■ What is needed
Which lines of the data include the string "Given"? List them all.

■ Provided data
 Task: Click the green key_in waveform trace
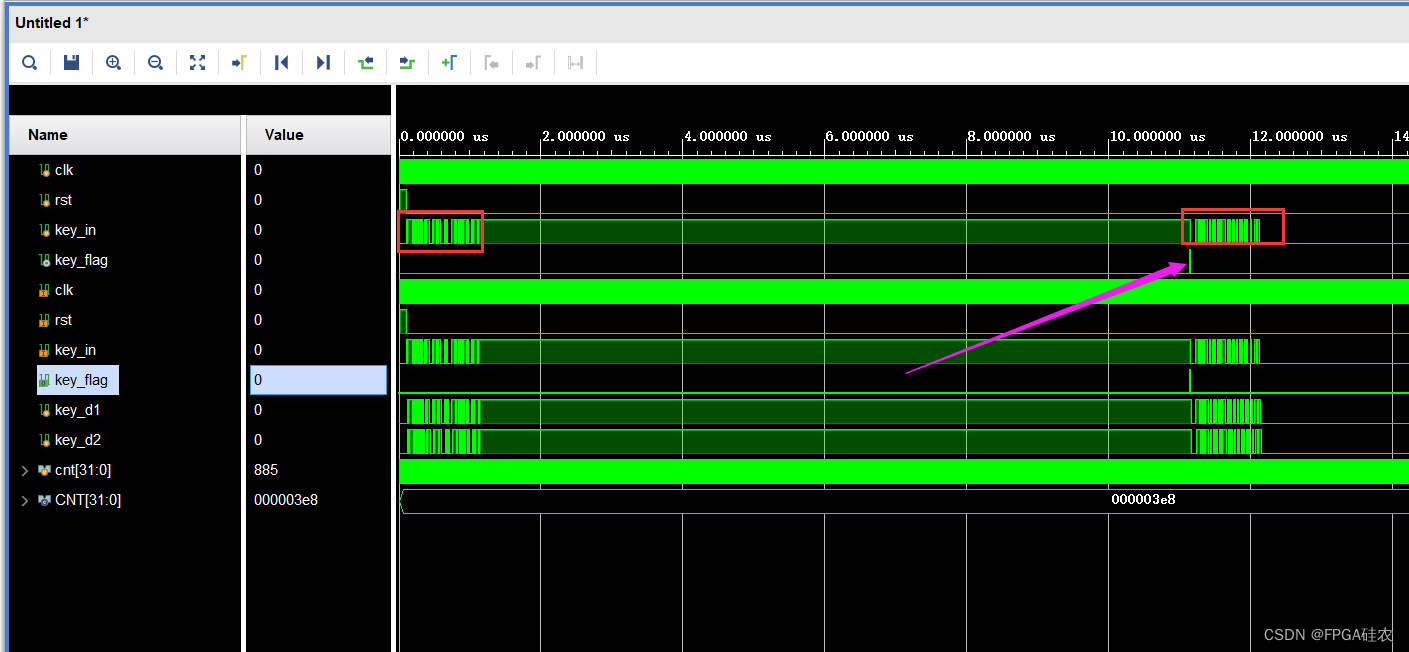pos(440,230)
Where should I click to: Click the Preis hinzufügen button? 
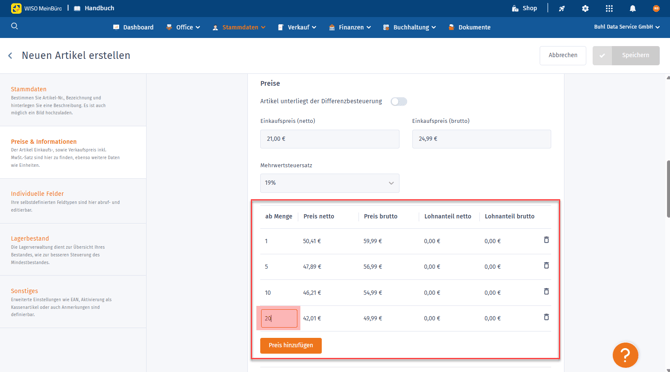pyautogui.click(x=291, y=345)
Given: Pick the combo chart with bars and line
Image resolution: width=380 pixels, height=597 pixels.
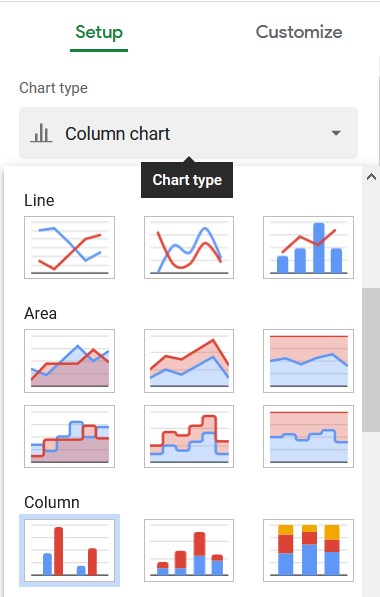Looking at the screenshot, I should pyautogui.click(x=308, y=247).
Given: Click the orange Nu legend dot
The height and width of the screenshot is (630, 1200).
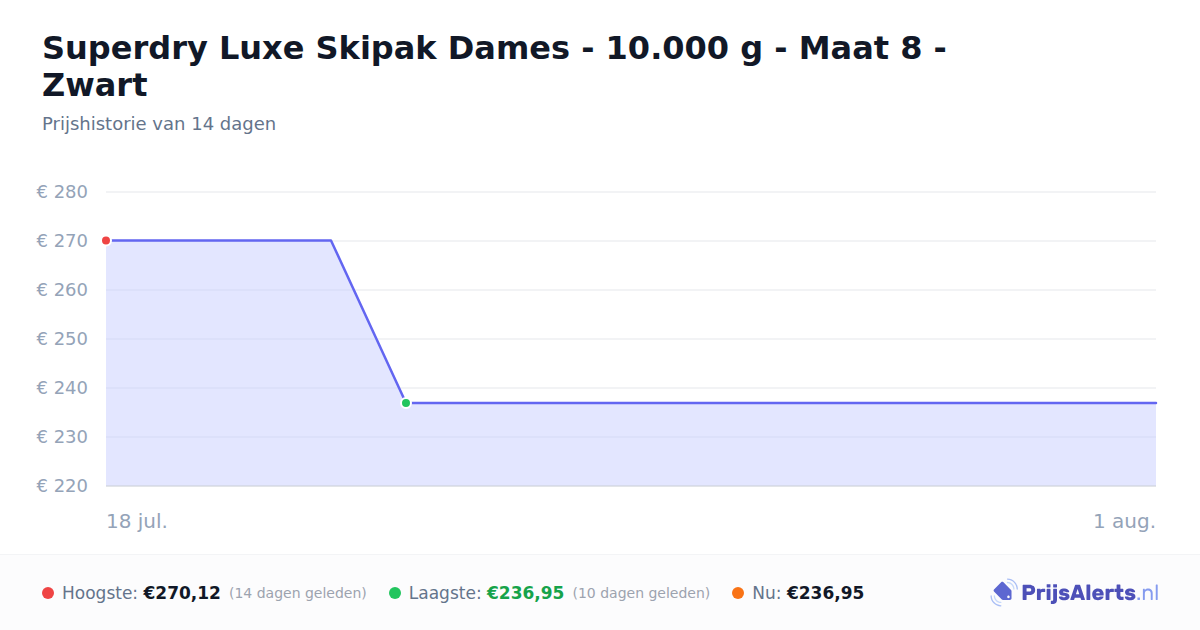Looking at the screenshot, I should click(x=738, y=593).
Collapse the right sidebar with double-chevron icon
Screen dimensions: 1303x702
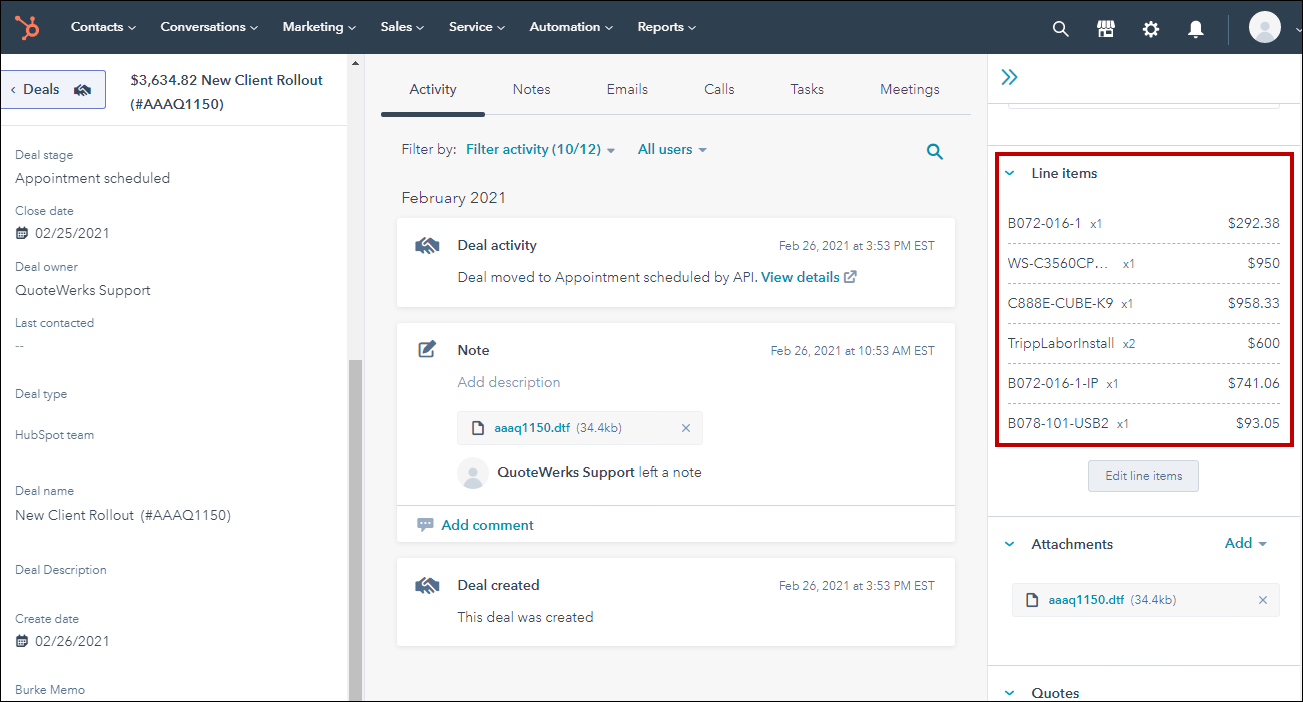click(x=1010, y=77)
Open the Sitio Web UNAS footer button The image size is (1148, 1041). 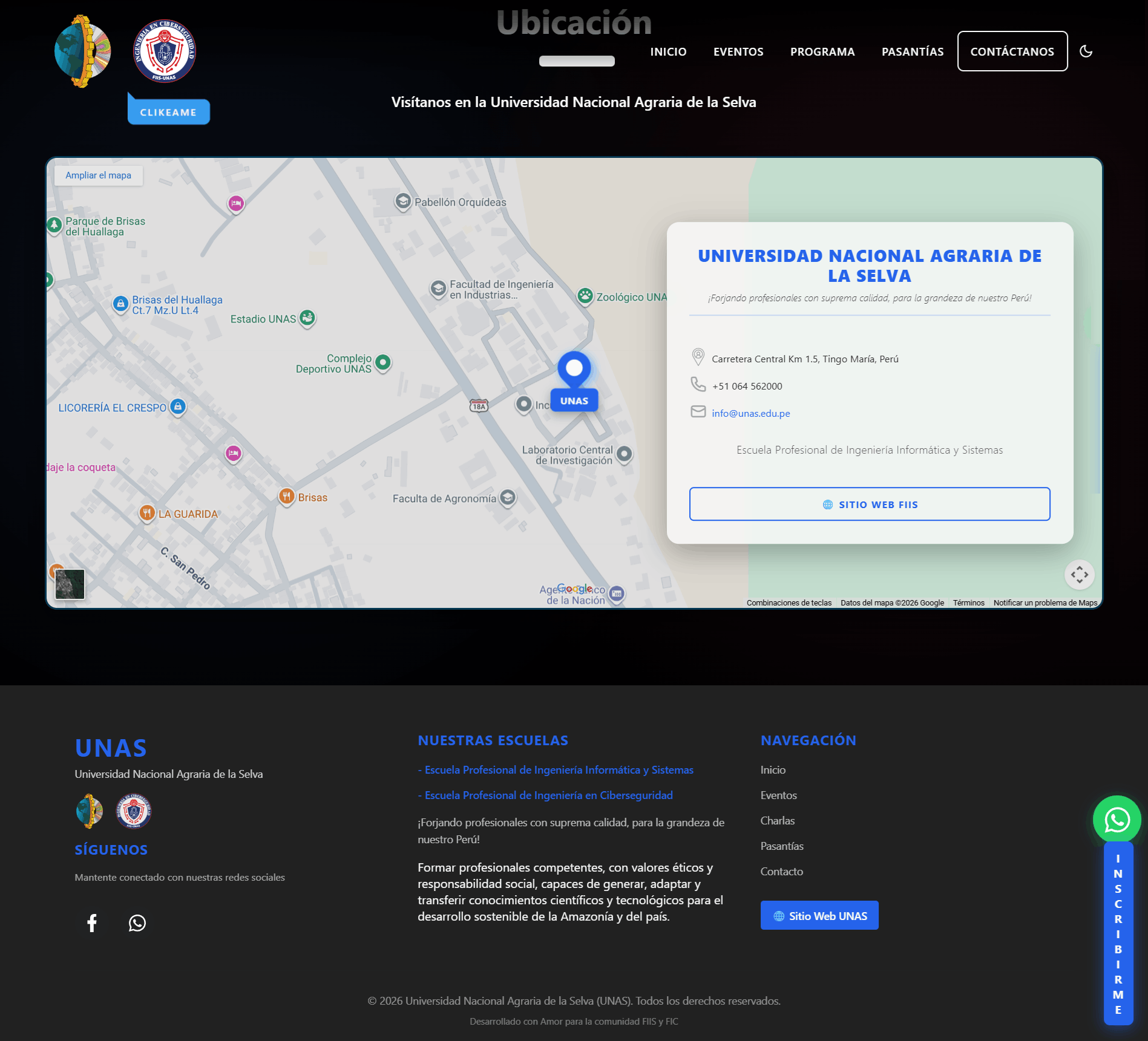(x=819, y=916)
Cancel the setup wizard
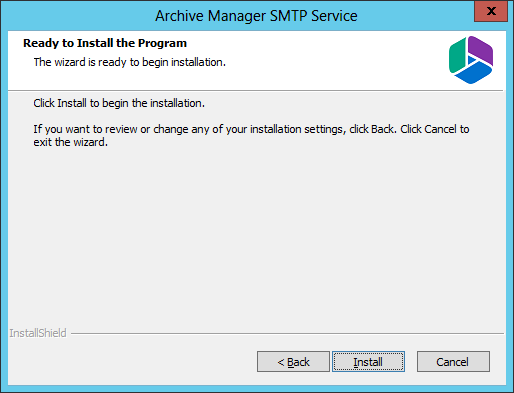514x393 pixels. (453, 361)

■ Answer box
Given: Pick the combo chart with bars and line
Given: Click the orange Nu legend dot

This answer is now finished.